4 gennaio 2013 alle ore 23.35
C'è chi li promuove, chi li sostiene, chi li avversa, anche con
decisione, chi li snobba e chi li ignora o finge di ignorarli, anche se
ignorarli è diventato ormai difficile. Parlo dei referendum di
consultazione popolare per passare, armi e bagagli in mano, al Trentino
Alto-Adige.
Il mio Comune ha ricevuto la richiesta, sottoscritta da un cospicuo
numero di cittadini, di indire il referendum, e ha deliberato a favore,
con voto unanime dei consiglieri comunali. Poi le competenti autorità
romane hanno autorizzato la consultazione e ne hanno stabilito la data.
Dunque il referendum... s'ha da fare.
Ora mi permetto due parole sul tema.
Fin da quella volta che Napoleone Bonaparte pestò coi suoi calcagni
questa nostra terra, che oggi chiamiamo "provincia di Belluno", i nostri
comuni sono inscritti nell'ente amministrativo allora chiamato
"Dipartimento della Piave". In oltre due secoli di storia la nostra
provincia ha conosciuto varie vicissitudini, lunghi periodi di miseria e
brevi e rari momenti di fortuna.
Il Feltrino, che prima d'allora era del tutto autonomo, ha perduto
nella provincia quasi tutte le sue istituzioni più importanti. Il resto
del territoro, il Cadore, l'Agordino, il Comelico, l'Alpago... non se la
passa meglio: non ha visto che rari e localizzati esempi di sviluppo e
di benessere, mai nulla a che vedere col benessere e con lo sviluppo del
Trevisano, tanto per dire.
Onestà e laboriosità delle popolazioni "bellunesi" non sono valse che
ad ottenere le briciole di quanto hanno ottenuto nel frattempo i
fratelli trentini col loro statuto speciale.
La Provincia di Belluno ha avuto oltre duecent'anni di tempo per
dimostrare la sua forza e la sua efficacia nel difendere e nel
promuovere al meglio i suoi territori. Com'è andata, vogliamo fare due
conti? Siamo soddisfatti di questa provincia?

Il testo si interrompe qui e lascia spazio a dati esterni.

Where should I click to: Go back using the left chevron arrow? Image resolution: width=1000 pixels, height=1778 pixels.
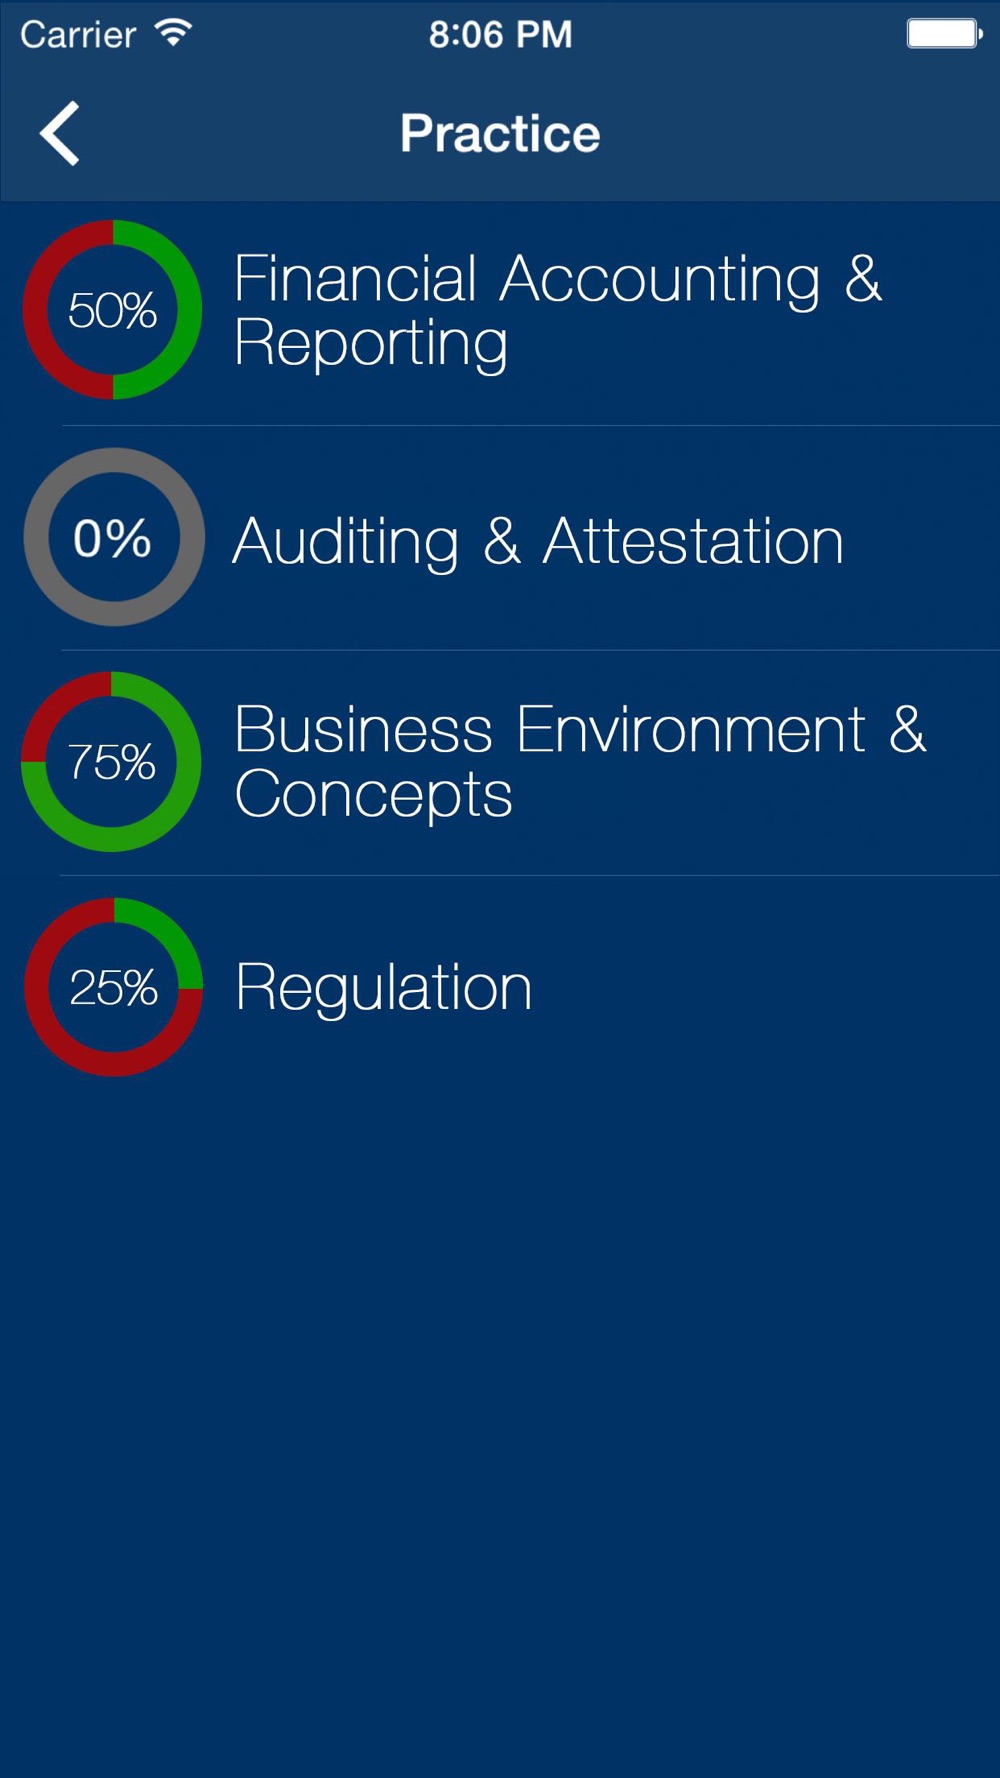point(59,133)
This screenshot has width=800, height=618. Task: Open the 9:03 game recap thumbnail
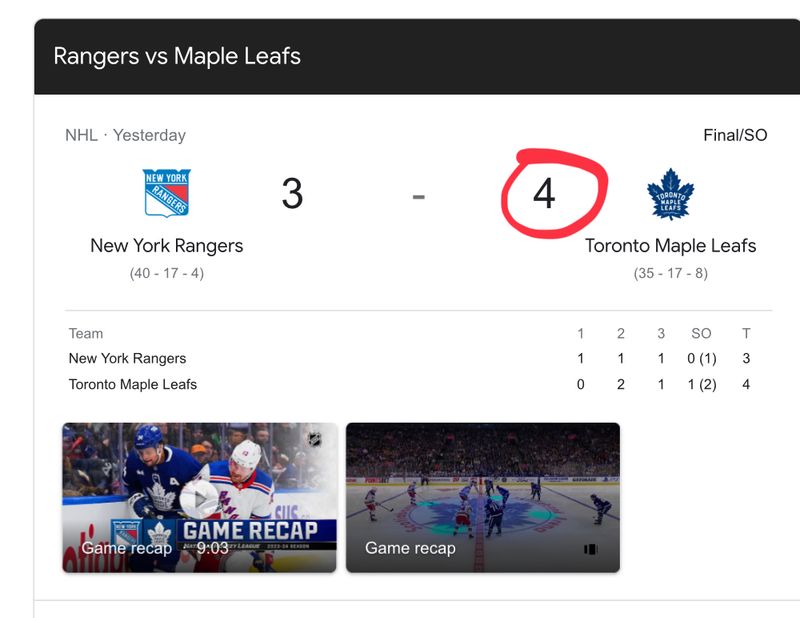[199, 497]
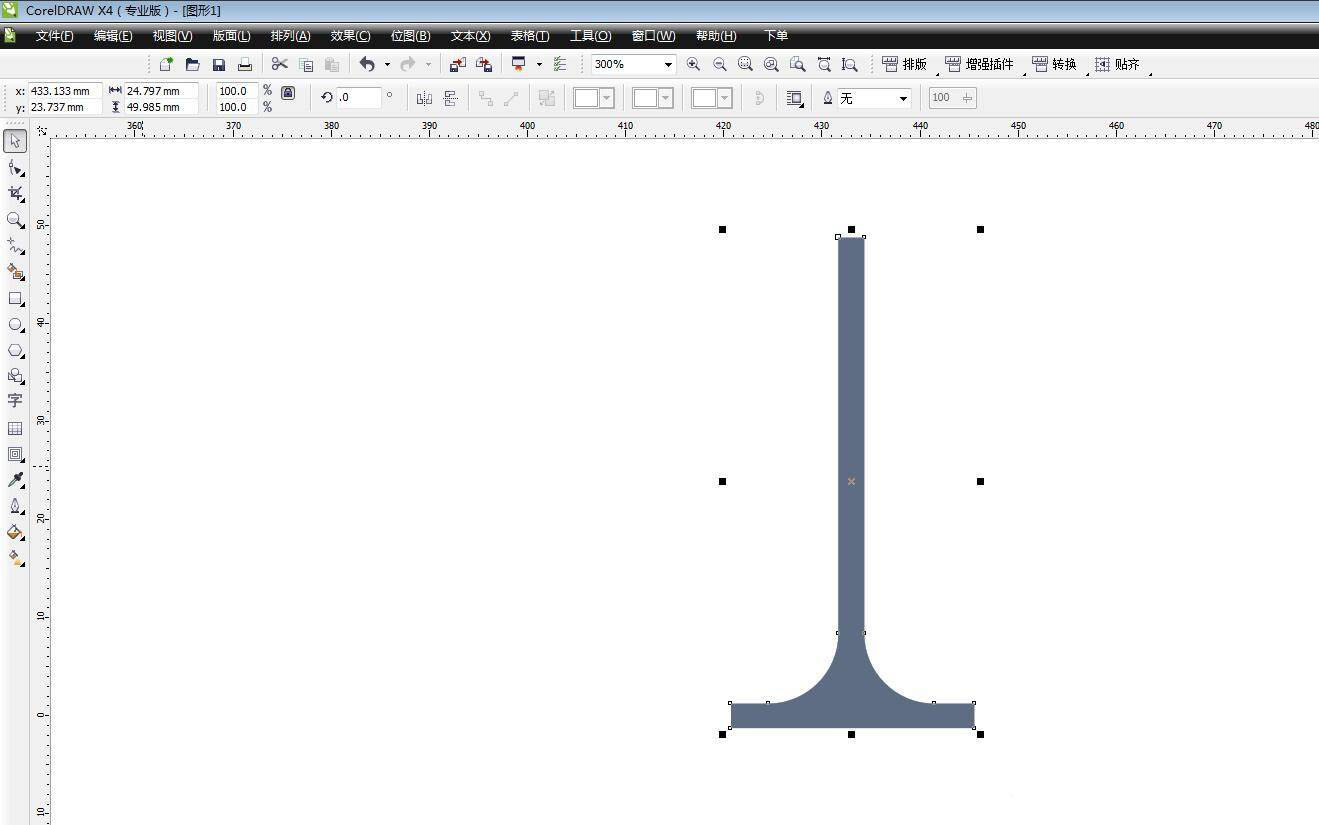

Se i risultati non ci soddisfano dovremmo semplicemente e saggiamente prenderne atto.
E se lo stato attuale delle cose, che vige da secoli, sia efficace o
meno ha da dircelo la statistica; e se siamo soddisfatti o meno ha da
dircelo l'uomo della strada che fa i conti con la fine del mese.
Io difendo l'unità della Provincia, sia ben chiaro, ma l'unità non
fine a se stessa, non come un valore assoluto, bensì come uno strumento
per governare i nostri paesi. Non altrimenti.
Per fortuna, io dico, l'unità della provincia di Belluno non forse è
nè l'unico nè il più efficace strumento per difendere e sostenere le
nostre ragioni. Per fortuna vi sono altre vie, vie che altri tentano di
percorrere, come fanno i comitati referendari e come fanno quei
cittadini che i referendum li hanno chiesti e sottoscritti. Fanno bene a
tentare strade impraticate? Non lo so, ma parto dal principio che
"tentare altre vie" sia sempre un atto d'intelligenza e di coraggio.
In ogni caso io sono il sindaco di Cesiomaggiore, sono al servizio
dei miei cittadini e sento il dovere, anzi, il "sacrosanto dovere", di
dare ai cesiolini la possibilità di esprimersi sul futuro del loro
Comune; come sento di sostenere le loro ragioni e di attendere di
conoscere la loro volontà, quale essa sia, per tenerla nel giusto conto,
com'è mio dovere.
Per questo non mi limiterò a difendere soltanto la Provincia di
Belluno e la sua unità, ma sosterrò parimenti le ragioni e il diritto di
chi ha chiesto il referendum per il distacco dal Veneto, ritenendo che
vi sia soltanto un'apparente contraddizione in questa scelta, ritenendo
che prima di ogni altra cosa venga il bene della mia gente e che ogni
strada democratica e legale per ricercarlo sia pure legittima.
Il referendum consultivo è uno strumento legale e democratico ed è
volto al bene del mio paese, allora ben venga il referendum, al di là
dei suoi costi che sono dei costi dovuti alla democrazia.
Aggiungo infine che la strada della specificità della Provincia di
Belluno nella Regione del Veneto è sempre valida e aperta. Ma deve
diventare sostanziale, reale e palpabile. Sarà questa sostanzialità, e
l'equità fra i territori, che toglierà eventualmente senso ad altre
scelte. Per ora vi sono ragioni storiche, identitarie ed economiche che
rendono più che rispettabile la scelta dei referendum.